Selama masa pemerintahan Ratu Agung/Sultan Inayatullah, sepupunya yang bernama Pangeran Martasari bin Pangeran Mangkunagara sempat berniat merencanakan kudeta dengan pergi ke daerah Mendawai selanjutnya akan pergi ke Mataram untuk meminta bantuan militer, akan tetapi sebelum kesampaian niatnya yang bersangkutan sakit kemudian mangkat di Mendawai, kemudian jenazahnya dibawa ke istana dan dimakamkan dalam kompleks istana Martapura. Pangeran Mangkunagara (Raden Subamanggala, putera Putri Nur Alam) adalah putera permaisuri akan tetapi gagal menggantikan ayahnya sebagai raja karena yang akhirnya menggantikan Sultan Hidayatullah adalah Pangeran Senapati/Marhum Panembahan, anak seorang isteri selir(puteri Tuan Khatib Banun). Marhum Panembahan/Sultan Mustain Billah adalah ayah Sultan Inayatullah[4]

Keturunan

Sultan Inayatullah merupakan keturunan ke-10 dari Lambung Mangkurat dan juga keturunan ke-10 dari pasangan Puteri Junjung Buih dan Maharaja Suryanata. Maharaja Suryanata (nama lahir Raden Putra) dijemput dari Majapahit sebagai jodoh Puteri Junjung Buih (saudara angkat Lambung Mangkurat).

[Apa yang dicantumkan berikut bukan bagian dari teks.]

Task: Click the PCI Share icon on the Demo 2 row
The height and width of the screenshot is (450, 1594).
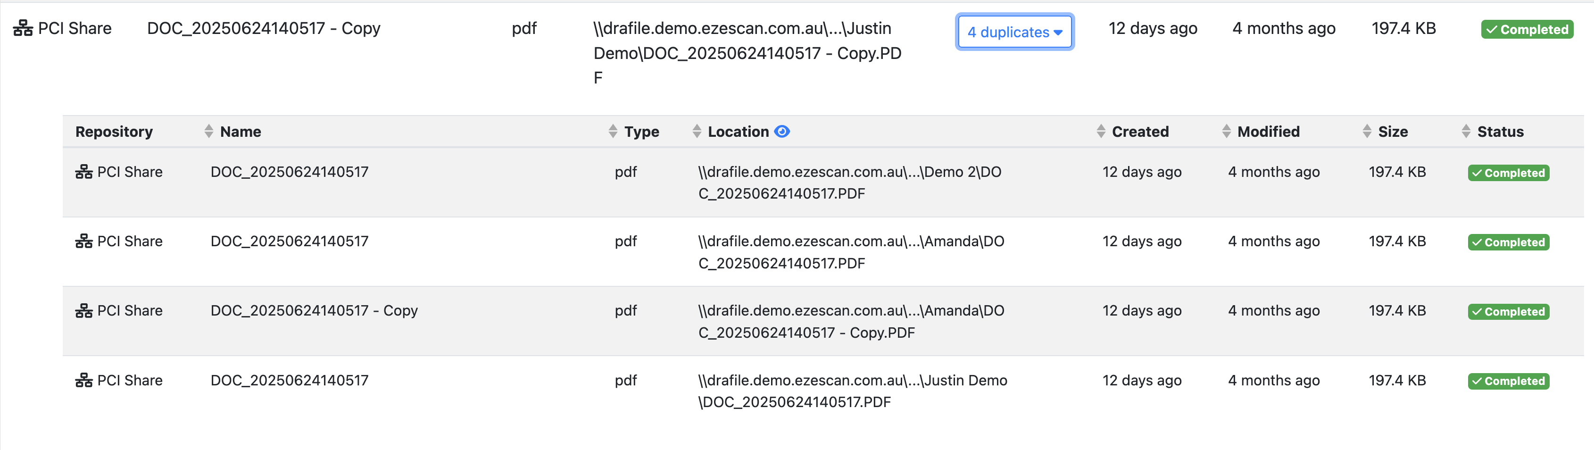Action: [84, 172]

Sultan ini memiliki beberapa isteri/selir. Permaisuri adalah Gusti Timbuk binti Raden Aria Papati bin Sultan Hidayatullah I. Anak-anak Sultan Inayatullah yaitu :[4]

  1. Sultan Agung/Pangeran Suryanata (ke-2)/(Sultan) Pangeran Dipati Anom (ke-2)/Raden Kasuma Lalana (anak gahara dari permaisuri Gusti Timbuk)
  2. Raja Muda Pangeran Purbanagara/Raden Kasuma Wijaya/Raden Huju (anak dari permaisuri Gusti Timbuk) menikah dengan Putri Lanting binti Ratu Kota Waringin
  3. Gusti Sari Bulan (anak dari permaisuri Gusti Timbuk) menikah dengan Raden Yuda bin Panembahan di Darat
  4. Gusti Batar (anak dari Dayang Putih) menikah dengan Pangeran Dipati Tuha (ke-2)/Raden Halus bin Panembahan di Darat
  5. Putri Juluk (ke-2) (anak dari Nyai Mas Tarah binti Tuan Haji Umar) menikah dengan Pangeran Dipati Kasuma Mandura bin Ratu Kota Waringin
  6. Sultan Saidullah/Ratu Anom/Raden Kasuma Alam (anak sulung dari selir)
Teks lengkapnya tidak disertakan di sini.